Copy the entries verbatim, starting at the first line and ending at the line that contains "pyautogui.click(x=89, y=308)", with both of those lines included.

◆ **RECORDS**
════════
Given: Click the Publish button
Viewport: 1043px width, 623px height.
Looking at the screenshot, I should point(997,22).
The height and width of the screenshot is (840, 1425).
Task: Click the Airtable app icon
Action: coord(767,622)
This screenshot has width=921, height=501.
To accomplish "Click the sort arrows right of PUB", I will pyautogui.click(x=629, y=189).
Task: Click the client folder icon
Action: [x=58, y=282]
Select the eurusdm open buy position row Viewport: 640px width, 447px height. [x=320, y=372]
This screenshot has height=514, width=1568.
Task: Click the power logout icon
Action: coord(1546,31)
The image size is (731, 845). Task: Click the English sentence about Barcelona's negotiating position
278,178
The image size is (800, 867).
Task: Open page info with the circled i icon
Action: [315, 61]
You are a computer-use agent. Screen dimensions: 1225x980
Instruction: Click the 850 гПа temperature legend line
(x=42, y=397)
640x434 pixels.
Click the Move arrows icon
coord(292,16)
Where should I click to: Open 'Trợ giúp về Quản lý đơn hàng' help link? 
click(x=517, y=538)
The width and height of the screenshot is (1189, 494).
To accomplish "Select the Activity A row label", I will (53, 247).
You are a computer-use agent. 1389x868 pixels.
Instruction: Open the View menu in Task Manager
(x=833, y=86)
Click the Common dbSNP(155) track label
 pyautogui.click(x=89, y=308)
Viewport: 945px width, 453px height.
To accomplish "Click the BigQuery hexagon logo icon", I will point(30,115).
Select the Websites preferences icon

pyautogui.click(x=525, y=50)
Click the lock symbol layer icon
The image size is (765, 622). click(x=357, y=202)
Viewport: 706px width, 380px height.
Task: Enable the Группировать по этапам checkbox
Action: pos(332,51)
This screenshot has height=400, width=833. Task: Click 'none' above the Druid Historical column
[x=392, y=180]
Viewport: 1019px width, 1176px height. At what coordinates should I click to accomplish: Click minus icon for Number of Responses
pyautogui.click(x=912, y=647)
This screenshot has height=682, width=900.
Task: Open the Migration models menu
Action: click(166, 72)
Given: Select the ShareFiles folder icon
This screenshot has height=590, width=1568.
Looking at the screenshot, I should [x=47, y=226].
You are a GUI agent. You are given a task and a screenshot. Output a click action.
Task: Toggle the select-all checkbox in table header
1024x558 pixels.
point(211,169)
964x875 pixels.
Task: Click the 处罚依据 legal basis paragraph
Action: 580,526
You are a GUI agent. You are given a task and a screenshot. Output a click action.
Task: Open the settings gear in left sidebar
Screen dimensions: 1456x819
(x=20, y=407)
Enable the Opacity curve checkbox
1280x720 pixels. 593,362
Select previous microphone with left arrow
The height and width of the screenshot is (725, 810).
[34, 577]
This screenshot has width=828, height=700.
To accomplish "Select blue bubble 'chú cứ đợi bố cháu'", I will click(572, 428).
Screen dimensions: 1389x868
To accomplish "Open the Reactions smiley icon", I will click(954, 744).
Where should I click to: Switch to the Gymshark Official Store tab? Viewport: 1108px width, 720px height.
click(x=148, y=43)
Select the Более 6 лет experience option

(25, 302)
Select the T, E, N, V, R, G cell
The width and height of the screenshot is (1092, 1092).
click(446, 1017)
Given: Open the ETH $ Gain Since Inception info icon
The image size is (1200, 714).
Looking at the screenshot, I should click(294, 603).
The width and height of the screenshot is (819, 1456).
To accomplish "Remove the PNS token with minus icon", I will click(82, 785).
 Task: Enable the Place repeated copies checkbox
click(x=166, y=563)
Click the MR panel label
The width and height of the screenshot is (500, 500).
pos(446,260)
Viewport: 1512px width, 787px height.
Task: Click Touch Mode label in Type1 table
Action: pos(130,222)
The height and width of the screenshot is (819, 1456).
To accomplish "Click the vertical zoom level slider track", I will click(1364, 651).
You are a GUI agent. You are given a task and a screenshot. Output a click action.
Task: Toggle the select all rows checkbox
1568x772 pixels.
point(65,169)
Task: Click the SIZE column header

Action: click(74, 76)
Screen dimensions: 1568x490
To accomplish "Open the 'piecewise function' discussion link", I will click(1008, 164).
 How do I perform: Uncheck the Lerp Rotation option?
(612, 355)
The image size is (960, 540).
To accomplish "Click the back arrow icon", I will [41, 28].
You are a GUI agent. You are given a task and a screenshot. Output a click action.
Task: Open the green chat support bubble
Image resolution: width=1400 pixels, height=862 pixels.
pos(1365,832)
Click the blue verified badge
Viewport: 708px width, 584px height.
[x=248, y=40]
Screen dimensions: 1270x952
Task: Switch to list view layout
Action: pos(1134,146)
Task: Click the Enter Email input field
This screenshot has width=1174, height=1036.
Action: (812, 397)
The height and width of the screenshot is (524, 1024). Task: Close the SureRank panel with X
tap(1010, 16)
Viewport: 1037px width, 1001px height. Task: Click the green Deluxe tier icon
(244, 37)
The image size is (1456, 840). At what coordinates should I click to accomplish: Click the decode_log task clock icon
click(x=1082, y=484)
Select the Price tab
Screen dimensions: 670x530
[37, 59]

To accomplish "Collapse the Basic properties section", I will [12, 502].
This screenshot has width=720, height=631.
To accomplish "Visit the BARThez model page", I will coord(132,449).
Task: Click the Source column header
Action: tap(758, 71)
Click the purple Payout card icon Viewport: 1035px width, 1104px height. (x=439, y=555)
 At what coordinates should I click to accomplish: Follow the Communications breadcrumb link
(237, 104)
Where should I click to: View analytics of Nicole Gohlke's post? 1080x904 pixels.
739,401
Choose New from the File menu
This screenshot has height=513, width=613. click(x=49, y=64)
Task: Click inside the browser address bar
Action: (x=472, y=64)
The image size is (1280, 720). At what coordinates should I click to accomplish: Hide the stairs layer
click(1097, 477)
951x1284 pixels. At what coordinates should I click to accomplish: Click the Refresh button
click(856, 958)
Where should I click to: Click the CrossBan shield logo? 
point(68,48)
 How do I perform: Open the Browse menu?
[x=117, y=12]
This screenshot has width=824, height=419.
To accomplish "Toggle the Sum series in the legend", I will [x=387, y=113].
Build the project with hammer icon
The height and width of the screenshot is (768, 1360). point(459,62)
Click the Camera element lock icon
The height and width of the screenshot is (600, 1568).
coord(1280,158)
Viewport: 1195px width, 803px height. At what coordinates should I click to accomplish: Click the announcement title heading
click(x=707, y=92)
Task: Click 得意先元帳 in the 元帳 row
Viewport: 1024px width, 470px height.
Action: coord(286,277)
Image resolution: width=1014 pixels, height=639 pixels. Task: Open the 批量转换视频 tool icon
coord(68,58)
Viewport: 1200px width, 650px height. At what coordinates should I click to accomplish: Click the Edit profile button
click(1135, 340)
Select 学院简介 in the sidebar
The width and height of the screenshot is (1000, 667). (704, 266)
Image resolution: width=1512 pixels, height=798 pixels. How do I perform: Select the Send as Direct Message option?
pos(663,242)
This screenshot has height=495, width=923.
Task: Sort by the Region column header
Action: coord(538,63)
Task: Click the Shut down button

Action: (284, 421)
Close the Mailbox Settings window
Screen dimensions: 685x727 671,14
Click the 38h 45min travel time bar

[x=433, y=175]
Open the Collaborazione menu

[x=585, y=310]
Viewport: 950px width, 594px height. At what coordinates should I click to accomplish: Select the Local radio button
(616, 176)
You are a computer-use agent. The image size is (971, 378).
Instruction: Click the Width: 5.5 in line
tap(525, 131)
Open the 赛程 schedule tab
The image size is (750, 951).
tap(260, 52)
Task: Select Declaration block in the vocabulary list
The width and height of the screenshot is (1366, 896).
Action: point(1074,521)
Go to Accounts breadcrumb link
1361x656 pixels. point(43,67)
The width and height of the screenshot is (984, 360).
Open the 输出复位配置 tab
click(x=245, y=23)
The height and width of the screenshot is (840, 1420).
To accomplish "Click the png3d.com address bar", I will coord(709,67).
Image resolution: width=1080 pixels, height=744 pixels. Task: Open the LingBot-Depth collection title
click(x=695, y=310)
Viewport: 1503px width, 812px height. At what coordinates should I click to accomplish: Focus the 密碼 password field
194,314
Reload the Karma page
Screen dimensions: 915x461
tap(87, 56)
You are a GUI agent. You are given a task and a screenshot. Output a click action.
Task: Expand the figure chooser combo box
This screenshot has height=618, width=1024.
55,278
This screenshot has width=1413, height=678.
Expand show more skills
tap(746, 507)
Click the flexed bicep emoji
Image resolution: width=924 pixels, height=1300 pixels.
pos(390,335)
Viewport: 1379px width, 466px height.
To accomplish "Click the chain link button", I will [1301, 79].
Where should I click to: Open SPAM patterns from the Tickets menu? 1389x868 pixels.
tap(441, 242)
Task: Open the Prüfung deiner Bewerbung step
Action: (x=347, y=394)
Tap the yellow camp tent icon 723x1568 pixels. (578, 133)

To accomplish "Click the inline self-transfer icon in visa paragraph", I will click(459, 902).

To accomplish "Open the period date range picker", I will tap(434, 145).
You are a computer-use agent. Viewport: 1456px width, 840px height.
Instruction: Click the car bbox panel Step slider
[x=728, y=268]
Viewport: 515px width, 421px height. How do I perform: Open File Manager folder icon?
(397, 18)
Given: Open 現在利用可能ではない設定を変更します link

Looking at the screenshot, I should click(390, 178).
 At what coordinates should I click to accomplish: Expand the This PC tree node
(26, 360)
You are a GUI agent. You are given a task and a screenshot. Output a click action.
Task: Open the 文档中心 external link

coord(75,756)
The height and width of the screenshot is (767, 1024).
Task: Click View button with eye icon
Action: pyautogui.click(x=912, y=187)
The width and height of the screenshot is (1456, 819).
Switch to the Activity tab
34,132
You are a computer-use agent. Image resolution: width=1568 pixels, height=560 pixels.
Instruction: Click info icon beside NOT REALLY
════════
◆ **TASK OUTPUT**
Given: Click the Publish button
Viewport: 1043px width, 623px height.
Looking at the screenshot, I should point(997,22).
The height and width of the screenshot is (840, 1425).
Task: Click the Airtable app icon
Action: coord(767,622)
This screenshot has width=921, height=501.
To accomplish "Click the sort arrows right of PUB", I will pyautogui.click(x=629, y=189).
Task: Click the client folder icon
Action: [x=58, y=282]
Select the eurusdm open buy position row Viewport: 640px width, 447px height. [x=320, y=372]
This screenshot has height=514, width=1568.
Task: Click the power logout icon
Action: coord(1546,31)
The image size is (731, 845). Task: Click the English sentence about Barcelona's negotiating position
278,178
The image size is (800, 867).
Task: Open page info with the circled i icon
Action: [315, 61]
You are a computer-use agent. Screen dimensions: 1225x980
Instruction: Click the 850 гПа temperature legend line
(x=42, y=397)
640x434 pixels.
Click the Move arrows icon
coord(292,16)
Where should I click to: Open 'Trợ giúp về Quản lý đơn hàng' help link? 
click(x=517, y=538)
The width and height of the screenshot is (1189, 494).
To accomplish "Select the Activity A row label", I will (53, 247).
You are a computer-use agent. 1389x868 pixels.
Instruction: Open the View menu in Task Manager
(x=833, y=86)
Click the Common dbSNP(155) track label
 pyautogui.click(x=89, y=308)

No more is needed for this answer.